No pouco tempo que esteve no Brasil, tornou-se ator centrípeto do que se prometera, apesar da voz interior continuar a sussurrar que esses devaneios vinham a destempo, que já não estava em idade para tais preparos. Foram tempos intenso, exaustivos. Foram tempos em que o tempo era consumido na haste de vários precipícios. Não tinha tempo para desperdiçar com as improfícuas redes de arrasto onde os pedaços mais pequenos da personalidade eram esquadrinhados. Em boa verdade, já tivera uns lampejos disto em momentos anteriores, durante a viagem. Desta vez foram mais sistemáticos e não precisou de artimanhas para cair na boémia. Sentia-se completo, sem saber o porquê da completude. O que importava era o sentimento que o preenchia. Tirar valor à causa que lhe dava origem era outro salto qualitativo no ser que dera por si como conquista da estadia no Brasil.
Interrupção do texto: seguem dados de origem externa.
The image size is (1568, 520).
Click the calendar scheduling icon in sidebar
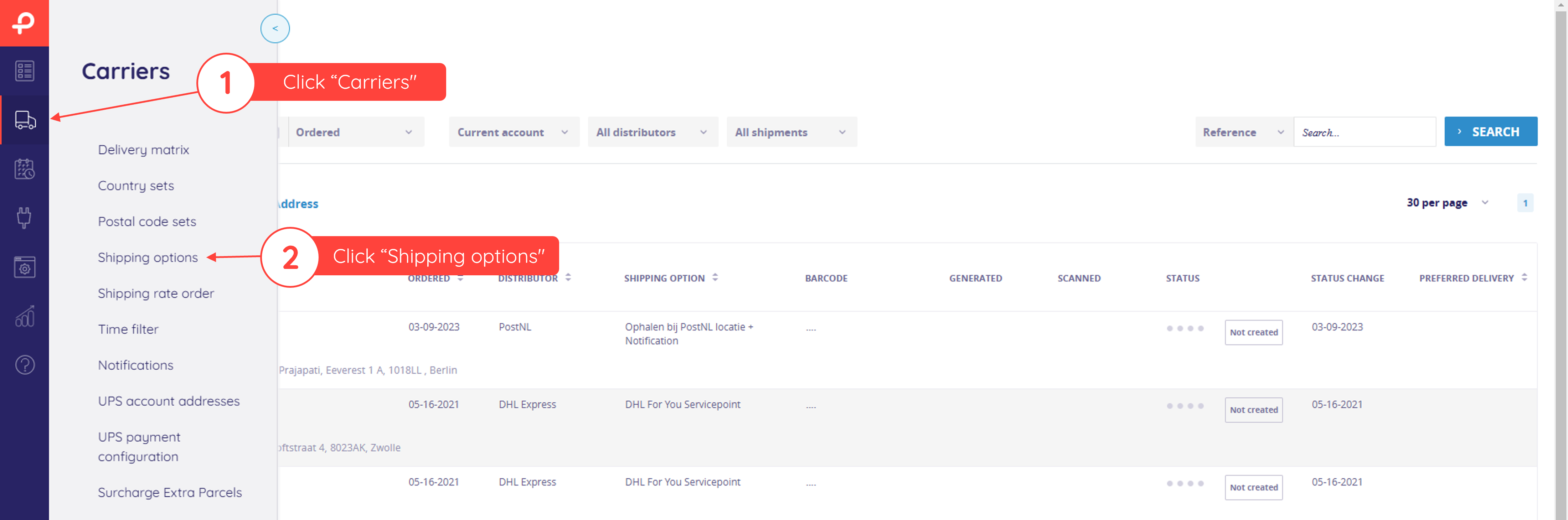pos(24,168)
Estava preparado para pôr cobro ao exílio voluntário. Já não fazia sentido a fuga de tudo e de todos, a ausência de notícias a angustiar os mais próximos (julgava não estar equivocado). Só havia um apelo a tomar conta do horizonte: voltar a casa. Voltar a casa como homem novo, agora que tinha o orgulho próprio da completude que o preenchia. Evitou amadurecer ideias sobre o que fazer depois de voltar a casa. Só tinha a certeza de não ter certezas sobre nada – a não ser sobre o imperativo de regressar a casa. Nem sequer sabia se ia voltar à profissão, mesmo sabendo que as poupanças estavam exauridas e que tinha de encontrar uma forma de se sustentar. Não pensou, sequer, nas explicações que daria se os mais chegados pedissem justificações para a ausência sem pré-aviso e sem posteriores notícias. Tinha de ser senhor de si mesmo e recusar qualquer explicação nesse sentido. E teria de ser resoluto na negação quando fosse importunado. Seria uma prova dos nove: os mais chegados só deviam celebrar o seu regresso, sem demandarem justificações. Aos que quisessem ouvir porquês do exílio voluntário, o silêncio seria resposta bastante.
O avião começou a mostrar, no fio do horizonte, a silhueta da terra que era a sua. Sentiu em estremecimento. Estranhou. Não podia ser um estremecimento pátrio, pois nunca dera importância às coisas pátrias e execrava o nacionalismo. Tirou tudo a limpo: aquela era mesmo a sua terra. Agora que vinha ungido pelo mundo, queria verter as lições do mundo na sua terra. Talvez fosse esse o seu fado próximo.